• [待完成任务]: 从网格涂色题面的最后一句之后接着续写。

• [文档段落]:

【ZOJ 3780】Paint the Grid Again（拓扑排序）

英文题目

原题传送门

Description

Leo has a grid with N × N cells. He wants to paint each cell with a specific color (either black or white).

Leo has a magical brush which can paint any row with black color, or any column with white color. Each time he uses the brush, the previous color of cells will be covered by the new color. Since the magic of the brush is limited, each row and each column can only be painted at most once. The cells were painted in some other color (neither black nor white) initially.

Please write a program to find out the way to paint the grid.

Input

There are multiple test cases. The first line of input contains an integer T indicating the number of test cases. For each test case:

The first line contains an integer N (1 <= N <= 500). Then N lines follow. Each line contains a string with N characters. Each character is either ‘X’ (black) or ‘O’ (white) indicates the color of the cells should be painted to, after Leo finished his painting.

Output

For each test case, output “No solution” if it is impossible to find a way to paint the grid.

• [记录摘录]:
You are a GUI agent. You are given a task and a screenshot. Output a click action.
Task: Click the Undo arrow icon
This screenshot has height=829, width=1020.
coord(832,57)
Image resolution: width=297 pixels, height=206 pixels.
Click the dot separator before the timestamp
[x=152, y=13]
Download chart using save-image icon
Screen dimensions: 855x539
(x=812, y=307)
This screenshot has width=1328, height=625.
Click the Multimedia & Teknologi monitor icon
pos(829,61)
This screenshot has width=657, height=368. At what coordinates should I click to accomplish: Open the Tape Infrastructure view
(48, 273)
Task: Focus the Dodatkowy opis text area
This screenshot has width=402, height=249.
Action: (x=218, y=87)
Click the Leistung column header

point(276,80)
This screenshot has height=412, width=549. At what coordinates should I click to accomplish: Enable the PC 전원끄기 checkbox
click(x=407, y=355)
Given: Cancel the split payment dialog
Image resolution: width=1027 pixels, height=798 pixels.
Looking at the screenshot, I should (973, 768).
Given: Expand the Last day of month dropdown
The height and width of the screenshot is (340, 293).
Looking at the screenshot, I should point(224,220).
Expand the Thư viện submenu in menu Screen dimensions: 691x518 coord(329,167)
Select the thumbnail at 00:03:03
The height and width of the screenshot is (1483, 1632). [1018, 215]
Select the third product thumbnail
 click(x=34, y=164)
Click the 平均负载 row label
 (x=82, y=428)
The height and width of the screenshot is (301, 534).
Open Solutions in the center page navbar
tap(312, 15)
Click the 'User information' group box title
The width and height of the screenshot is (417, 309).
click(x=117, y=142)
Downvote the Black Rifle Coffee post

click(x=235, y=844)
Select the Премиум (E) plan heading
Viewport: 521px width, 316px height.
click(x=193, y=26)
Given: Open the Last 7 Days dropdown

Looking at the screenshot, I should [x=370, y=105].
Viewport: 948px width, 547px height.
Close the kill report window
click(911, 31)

• [练习答复]:
Otherwise, output the solution with minimum number of painting operations. Each operation is either “R#” (paint in a row) or “C#” (paint in a column), “#” is the index (1-based) of the row/column. Use exactly one space to separate each operation.

Among all possible solutions, you should choose the lexicographically smallest one. A solution X is lexicographically smaller than Y if there exists an integer k, the first k - 1 operations of X and Y are the same. The k-th operation of X is smaller than the k-th in Y. The operation in a column is always smaller than the operation in a row. If two operations have the same type, the one with smaller index of row/column is the lexicographically smaller one.

Sample Input

2
2
XX
OX
2
XO
OX

Sample Output

R2 C1 R1
No solution

翻译（偷来的）

先有个 $n\times n$ 的矩阵，你需要通过染色刷子把矩阵中的元素染色特定的颜色。

有两种染色刷子，行刷子和列刷子。行刷可以把一行刷成黑色，列刷子可以把一列刷成白色。

一行或者一列最多刷一次。

求最少刷几次，就可以变成目标矩阵（目标矩阵中，O代表白色，X代表黑色）。

思路

题目看上去无从下手。
但是我们仔细想一想，最后一次操作，肯定是把一行变黑，或把一列变白。
换言之，棋盘的每一种状态都是可以找到它的上一个状态的。
是不是有点感觉了？（反正我啥都没想到）
单独考虑每行每列，如果第 $i$ 行中既出现了白色又出现了黑色，那么说明在 $R_i$ 操作后才会出现 $C_i$ 操作，注意如果全是白色就不需要 $R_i$ 操作了。
列也同样这么考虑。
这样我们就能知道操作之间的相对顺序。
还不明显吗？不明显，只需拓扑排序即可。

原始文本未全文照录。